GIVEN RECORDS »
☆ ☆ ☆

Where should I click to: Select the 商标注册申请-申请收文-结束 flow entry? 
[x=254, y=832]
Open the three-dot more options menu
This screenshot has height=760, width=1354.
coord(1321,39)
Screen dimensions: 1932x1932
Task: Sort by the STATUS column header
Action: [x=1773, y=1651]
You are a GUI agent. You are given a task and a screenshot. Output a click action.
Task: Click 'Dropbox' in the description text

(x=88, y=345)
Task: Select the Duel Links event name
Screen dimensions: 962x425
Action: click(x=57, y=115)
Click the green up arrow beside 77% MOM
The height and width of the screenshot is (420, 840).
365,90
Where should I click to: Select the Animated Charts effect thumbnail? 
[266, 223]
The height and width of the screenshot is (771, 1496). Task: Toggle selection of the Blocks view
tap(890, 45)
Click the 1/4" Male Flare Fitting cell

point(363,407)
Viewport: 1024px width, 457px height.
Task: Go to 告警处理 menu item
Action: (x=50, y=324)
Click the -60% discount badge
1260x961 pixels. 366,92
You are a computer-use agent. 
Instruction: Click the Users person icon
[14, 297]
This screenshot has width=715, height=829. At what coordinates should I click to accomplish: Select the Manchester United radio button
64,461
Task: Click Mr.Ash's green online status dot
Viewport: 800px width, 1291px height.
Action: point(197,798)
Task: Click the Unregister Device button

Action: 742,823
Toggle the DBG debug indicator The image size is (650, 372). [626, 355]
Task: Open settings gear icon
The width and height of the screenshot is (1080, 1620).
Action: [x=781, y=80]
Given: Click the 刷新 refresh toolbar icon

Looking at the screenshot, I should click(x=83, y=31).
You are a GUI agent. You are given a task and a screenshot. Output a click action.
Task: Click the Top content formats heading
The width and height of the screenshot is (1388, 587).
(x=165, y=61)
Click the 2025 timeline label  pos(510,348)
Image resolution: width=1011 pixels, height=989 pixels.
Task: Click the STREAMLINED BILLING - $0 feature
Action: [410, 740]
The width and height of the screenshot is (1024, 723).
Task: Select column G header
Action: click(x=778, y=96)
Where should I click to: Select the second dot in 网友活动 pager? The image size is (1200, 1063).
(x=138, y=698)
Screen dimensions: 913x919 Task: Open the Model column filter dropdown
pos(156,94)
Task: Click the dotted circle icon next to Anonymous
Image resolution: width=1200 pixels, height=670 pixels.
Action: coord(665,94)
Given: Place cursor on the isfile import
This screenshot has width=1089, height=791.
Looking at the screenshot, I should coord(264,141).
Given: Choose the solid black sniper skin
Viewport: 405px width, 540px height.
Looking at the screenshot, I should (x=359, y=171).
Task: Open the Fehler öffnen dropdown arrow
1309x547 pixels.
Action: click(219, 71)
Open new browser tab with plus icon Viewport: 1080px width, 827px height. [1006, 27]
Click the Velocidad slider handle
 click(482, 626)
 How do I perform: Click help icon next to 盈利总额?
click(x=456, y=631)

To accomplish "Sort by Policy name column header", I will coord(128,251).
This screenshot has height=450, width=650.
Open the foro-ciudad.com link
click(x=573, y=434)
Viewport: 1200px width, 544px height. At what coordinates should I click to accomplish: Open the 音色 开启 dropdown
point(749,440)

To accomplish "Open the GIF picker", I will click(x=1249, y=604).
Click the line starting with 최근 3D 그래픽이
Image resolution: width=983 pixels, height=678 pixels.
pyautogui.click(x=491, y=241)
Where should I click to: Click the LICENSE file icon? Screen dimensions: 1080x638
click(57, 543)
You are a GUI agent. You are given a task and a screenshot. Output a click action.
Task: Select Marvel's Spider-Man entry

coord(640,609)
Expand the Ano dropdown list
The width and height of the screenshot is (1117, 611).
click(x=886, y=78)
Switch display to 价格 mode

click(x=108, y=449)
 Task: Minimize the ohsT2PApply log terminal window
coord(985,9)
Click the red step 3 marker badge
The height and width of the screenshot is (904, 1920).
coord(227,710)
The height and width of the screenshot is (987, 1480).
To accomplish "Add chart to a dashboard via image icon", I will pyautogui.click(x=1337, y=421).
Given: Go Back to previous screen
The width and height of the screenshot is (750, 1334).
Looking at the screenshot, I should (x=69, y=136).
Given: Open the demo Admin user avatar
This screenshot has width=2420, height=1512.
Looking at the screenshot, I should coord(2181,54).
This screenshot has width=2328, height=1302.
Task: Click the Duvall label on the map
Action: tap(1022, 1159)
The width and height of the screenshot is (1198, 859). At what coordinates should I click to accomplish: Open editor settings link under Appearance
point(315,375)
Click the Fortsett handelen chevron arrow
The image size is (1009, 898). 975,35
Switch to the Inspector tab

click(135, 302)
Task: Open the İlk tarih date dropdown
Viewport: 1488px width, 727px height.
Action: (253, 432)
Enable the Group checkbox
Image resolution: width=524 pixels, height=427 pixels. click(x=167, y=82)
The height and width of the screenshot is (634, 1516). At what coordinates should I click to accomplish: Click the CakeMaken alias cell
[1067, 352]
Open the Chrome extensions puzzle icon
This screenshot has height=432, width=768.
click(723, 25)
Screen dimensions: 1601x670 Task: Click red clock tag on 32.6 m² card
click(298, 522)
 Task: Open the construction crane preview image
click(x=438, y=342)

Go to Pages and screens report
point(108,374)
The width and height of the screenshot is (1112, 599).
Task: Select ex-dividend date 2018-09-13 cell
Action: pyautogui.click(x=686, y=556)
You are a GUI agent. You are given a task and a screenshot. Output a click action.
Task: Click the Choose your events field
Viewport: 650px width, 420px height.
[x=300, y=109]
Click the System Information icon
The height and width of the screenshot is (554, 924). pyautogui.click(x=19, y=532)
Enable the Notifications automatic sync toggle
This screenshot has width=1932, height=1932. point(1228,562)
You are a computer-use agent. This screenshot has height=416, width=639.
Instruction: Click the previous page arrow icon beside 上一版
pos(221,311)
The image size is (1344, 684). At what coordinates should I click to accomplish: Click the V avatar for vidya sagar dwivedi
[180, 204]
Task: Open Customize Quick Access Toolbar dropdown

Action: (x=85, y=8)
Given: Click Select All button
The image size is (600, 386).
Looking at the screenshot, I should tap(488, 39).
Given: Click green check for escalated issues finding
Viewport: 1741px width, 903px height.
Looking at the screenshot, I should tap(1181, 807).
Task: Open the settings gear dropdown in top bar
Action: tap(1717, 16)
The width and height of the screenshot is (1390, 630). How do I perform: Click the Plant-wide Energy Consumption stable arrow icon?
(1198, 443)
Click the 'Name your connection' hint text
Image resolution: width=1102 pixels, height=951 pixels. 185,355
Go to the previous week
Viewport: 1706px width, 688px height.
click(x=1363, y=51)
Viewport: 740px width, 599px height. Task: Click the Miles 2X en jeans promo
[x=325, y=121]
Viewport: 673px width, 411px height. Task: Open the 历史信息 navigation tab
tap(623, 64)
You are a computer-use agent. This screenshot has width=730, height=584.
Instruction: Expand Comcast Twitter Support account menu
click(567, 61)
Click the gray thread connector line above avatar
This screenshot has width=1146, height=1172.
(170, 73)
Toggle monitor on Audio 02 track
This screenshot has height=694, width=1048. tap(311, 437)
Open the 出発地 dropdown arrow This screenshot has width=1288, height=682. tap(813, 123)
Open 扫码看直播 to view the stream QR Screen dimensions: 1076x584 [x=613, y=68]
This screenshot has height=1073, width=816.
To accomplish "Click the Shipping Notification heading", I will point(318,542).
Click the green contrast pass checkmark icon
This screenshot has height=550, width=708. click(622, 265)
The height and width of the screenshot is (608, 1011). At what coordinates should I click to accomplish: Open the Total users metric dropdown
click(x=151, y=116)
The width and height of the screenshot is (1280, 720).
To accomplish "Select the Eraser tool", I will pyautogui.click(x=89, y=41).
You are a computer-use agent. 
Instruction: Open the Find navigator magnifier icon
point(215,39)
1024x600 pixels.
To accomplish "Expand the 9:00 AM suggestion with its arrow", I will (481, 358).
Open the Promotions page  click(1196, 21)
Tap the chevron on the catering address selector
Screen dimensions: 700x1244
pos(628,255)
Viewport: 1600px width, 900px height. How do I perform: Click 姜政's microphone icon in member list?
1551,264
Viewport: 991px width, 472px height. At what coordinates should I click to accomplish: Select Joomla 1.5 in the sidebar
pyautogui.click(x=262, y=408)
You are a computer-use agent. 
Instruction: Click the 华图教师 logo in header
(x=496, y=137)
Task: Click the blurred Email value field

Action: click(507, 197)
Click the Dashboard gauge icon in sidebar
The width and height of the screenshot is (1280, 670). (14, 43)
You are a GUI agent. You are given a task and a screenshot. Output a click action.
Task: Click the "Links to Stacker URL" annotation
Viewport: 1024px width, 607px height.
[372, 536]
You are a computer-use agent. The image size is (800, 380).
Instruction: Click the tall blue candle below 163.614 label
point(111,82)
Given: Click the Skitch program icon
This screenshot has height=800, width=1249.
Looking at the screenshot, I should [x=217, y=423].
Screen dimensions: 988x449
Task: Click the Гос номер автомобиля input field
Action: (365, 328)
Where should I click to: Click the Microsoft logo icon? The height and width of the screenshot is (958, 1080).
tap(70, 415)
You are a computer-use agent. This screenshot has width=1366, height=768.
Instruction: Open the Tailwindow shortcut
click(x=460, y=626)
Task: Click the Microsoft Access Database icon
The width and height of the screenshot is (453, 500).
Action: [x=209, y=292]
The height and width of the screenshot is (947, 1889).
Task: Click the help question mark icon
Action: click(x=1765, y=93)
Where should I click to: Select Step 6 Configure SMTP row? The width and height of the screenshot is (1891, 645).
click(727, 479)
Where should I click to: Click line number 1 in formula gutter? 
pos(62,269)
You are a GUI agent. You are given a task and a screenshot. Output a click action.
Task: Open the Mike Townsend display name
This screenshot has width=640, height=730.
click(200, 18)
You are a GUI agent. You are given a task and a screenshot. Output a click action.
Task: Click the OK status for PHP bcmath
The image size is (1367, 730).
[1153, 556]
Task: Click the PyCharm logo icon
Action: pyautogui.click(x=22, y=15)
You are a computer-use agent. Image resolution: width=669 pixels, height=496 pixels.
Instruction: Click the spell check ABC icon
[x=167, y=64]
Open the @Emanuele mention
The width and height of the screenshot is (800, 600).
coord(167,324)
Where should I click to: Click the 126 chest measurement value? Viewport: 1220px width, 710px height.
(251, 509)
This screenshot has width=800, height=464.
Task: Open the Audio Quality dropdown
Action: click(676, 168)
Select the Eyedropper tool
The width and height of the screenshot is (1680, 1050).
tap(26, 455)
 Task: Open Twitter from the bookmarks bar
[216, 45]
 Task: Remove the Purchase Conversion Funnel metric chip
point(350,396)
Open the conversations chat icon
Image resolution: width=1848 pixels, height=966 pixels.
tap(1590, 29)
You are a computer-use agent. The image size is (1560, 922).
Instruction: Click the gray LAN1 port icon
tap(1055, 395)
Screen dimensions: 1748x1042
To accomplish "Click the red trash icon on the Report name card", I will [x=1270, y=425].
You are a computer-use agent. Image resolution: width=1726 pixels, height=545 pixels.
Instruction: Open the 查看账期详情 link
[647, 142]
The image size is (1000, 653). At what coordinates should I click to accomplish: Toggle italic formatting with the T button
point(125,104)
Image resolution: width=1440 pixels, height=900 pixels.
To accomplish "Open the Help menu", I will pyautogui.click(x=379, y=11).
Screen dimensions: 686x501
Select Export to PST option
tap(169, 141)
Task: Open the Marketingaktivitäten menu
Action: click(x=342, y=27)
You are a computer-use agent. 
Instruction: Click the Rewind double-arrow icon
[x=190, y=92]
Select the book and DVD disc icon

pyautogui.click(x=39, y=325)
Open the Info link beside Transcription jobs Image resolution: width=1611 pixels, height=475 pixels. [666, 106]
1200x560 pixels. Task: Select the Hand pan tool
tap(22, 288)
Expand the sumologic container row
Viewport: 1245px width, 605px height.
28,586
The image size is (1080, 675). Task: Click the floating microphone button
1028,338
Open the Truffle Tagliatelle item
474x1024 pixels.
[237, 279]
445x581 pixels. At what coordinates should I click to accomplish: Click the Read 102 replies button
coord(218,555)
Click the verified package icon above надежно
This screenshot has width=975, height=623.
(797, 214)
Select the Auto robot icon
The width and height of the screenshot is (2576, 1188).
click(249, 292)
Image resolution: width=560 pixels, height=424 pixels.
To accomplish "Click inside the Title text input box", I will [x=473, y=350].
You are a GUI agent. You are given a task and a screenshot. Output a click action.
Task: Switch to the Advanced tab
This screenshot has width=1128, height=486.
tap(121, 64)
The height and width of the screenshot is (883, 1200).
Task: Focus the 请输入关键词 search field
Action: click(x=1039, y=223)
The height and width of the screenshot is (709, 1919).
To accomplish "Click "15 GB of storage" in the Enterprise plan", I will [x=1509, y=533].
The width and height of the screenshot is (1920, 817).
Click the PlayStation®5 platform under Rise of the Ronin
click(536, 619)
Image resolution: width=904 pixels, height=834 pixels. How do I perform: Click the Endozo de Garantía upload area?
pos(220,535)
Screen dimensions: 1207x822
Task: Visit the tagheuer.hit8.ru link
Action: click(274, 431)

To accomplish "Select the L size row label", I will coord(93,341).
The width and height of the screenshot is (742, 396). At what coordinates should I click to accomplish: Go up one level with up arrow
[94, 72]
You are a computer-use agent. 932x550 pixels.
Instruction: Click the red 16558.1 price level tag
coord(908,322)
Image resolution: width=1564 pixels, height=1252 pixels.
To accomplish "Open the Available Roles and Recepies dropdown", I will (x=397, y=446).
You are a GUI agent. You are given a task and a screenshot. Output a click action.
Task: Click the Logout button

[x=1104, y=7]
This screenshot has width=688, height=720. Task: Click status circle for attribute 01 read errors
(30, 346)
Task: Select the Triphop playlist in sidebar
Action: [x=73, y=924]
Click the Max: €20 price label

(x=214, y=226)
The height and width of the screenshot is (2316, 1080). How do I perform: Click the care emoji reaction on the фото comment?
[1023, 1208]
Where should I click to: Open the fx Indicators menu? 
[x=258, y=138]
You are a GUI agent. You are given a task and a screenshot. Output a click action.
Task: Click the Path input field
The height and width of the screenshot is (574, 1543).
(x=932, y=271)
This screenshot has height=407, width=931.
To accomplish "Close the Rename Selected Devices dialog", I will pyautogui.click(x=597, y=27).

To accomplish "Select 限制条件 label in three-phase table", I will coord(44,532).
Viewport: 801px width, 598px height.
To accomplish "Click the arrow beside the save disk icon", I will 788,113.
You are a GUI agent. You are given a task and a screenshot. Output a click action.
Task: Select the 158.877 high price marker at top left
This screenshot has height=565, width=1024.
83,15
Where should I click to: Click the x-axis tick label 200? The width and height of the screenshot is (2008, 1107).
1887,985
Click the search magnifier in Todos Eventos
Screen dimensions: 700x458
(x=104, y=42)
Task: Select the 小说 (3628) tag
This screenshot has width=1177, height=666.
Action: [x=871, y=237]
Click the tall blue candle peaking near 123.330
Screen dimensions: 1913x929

☆ ☆ ☆

ABOUT THIS TASK »
Retype only the lines above between the line with "Task: Open the construction" and the line with "Task: Click the Choose your events field", counting those two lines as well, and keep every character as it is.

REPLY »
 Task: Open the construction crane preview image
click(x=438, y=342)

Go to Pages and screens report
point(108,374)
The width and height of the screenshot is (1112, 599).
Task: Select ex-dividend date 2018-09-13 cell
Action: pyautogui.click(x=686, y=556)
You are a GUI agent. You are given a task and a screenshot. Output a click action.
Task: Click the Choose your events field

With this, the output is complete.